If these also do not work (you can check by pressing the ‘connect’ button to test it out), you should proceed to the next step by checking the ‘Request a bridge from torproject.org’. Note that these bridges only offer obsf4.
If you have requested a bridge before, it will show up here. If you have not, press the ‘request a new bridge’ button. You will see a CAPTCHA, which should be relatively simple to solve. If you cannot read the captcha, press the ‘refresh’ button to try a different one. It will then appear like the below.
The bridges given here are private and, therefore, challenging to block (as they are not publicly listed anywhere). After this, you should receive some new bridges, and hopefully, you should be able to connect! If you need to connect through a proxy, check the ‘I use a proxy to connect to the internet’ box.
Fill in your proxy details here, and Tor should connect using your proxy.
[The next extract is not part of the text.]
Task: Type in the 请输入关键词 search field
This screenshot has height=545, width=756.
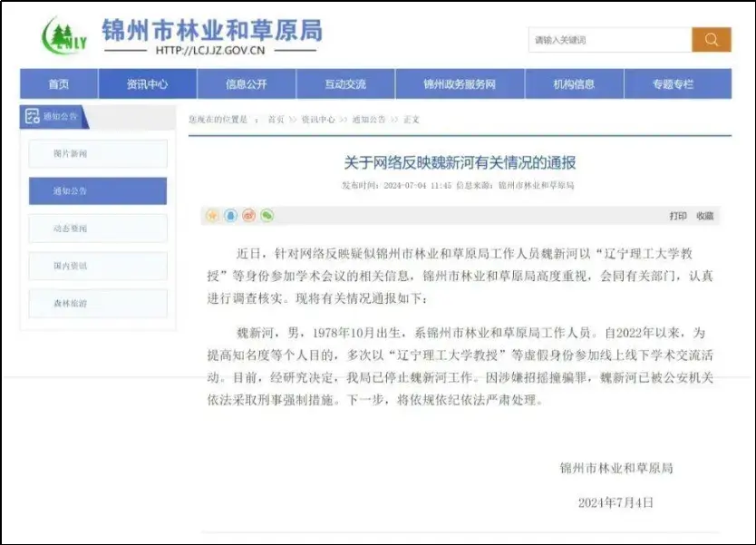Action: [609, 40]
If your connection process has been successful, you will see the below as Tor establishes a connection.
As it is connecting, the search bar will have it written as ‘connecting…’. Make sure that this is present, as otherwise, it is not connecting, and you should try and relaunch the browser.
As it loads, there will be a progress bar, as can be seen below:
If the Tor browser can connect, you will see the browser screen appear
I recommend going to example.com to test if the connection works and then visit whatever site you wish.
What to do after the installation?
I recommend that you go to example.com to check if the connection works. This is as this has no geo-locking and is also a website that is easily accessible and easy to remember.
After this, you can go to whatever website or participate in whatever activity you wish.
A note with the full-screen mode in Tor. As you can see here, it has little bars and does not use the full resolution. This is used as websites and organizations often track users by their resolution, and therefore Tor randomizes the resolution with every website to ensure that you are protected from tracking. Sometimes you can, however, got an error with the exit node, as pictured.
If so, you can refresh and change your circuit (and also view your circuit) by clicking on the padlock icon.
Press the ‘new circuit for this site’ button if you receive an error like this one.
Proving the security of the Tor network
I have used 2 different tools to check if I can be tracked using the Tor network, as seen by using DuckDuckGo’s IP tool and whatismyip.com. As you can see, DuckDuckGo cannot get a valid IP address and thinks that my location is in Germany (although I am not in Germany).
Double-checking using whatismyip.com , the results are the same, although this gives a spoofed IP address that is not valid. It further reinforces that the geolocation has been spoofed as well, as this comes up with Amsterdam (of which I am also not located in).
Tor essentially functions by routing your traffic through ‘layers’ of servers (hence the ‘onion’ name), and this can essentially spoof the information, as a server can only tell what happened with the server before it (think about it almost like a large game of Chinese Whispers, where the meaning/original meaning changes from one person to the next, and the original meaning only being revealed when the original messenger confirms it).
These servers are similar in function to a peer network, although they have the advantage of using the entire ‘world-wide-web, instead of websites and resources that are peer-based. Tor browser can work in the toughest of situations and has never let me down. It can work in nations with heavily censored networks while being discreet and difficult to track.
Is Tor worth it?
As seen in this article, Tor is one of the most secure ways to browse the web and is also done for free. It is recommended by Edward Snowden (a famous whistleblower of the CIA and security activist). I would recommend you give it a shot, and to browse away from the piercing eyes of ‘Big Brother’ and to stay away from the eyes of your Government or ISP. I hope this article has been helpful with your plunge into both Tor but the rabbit-hole of digital security.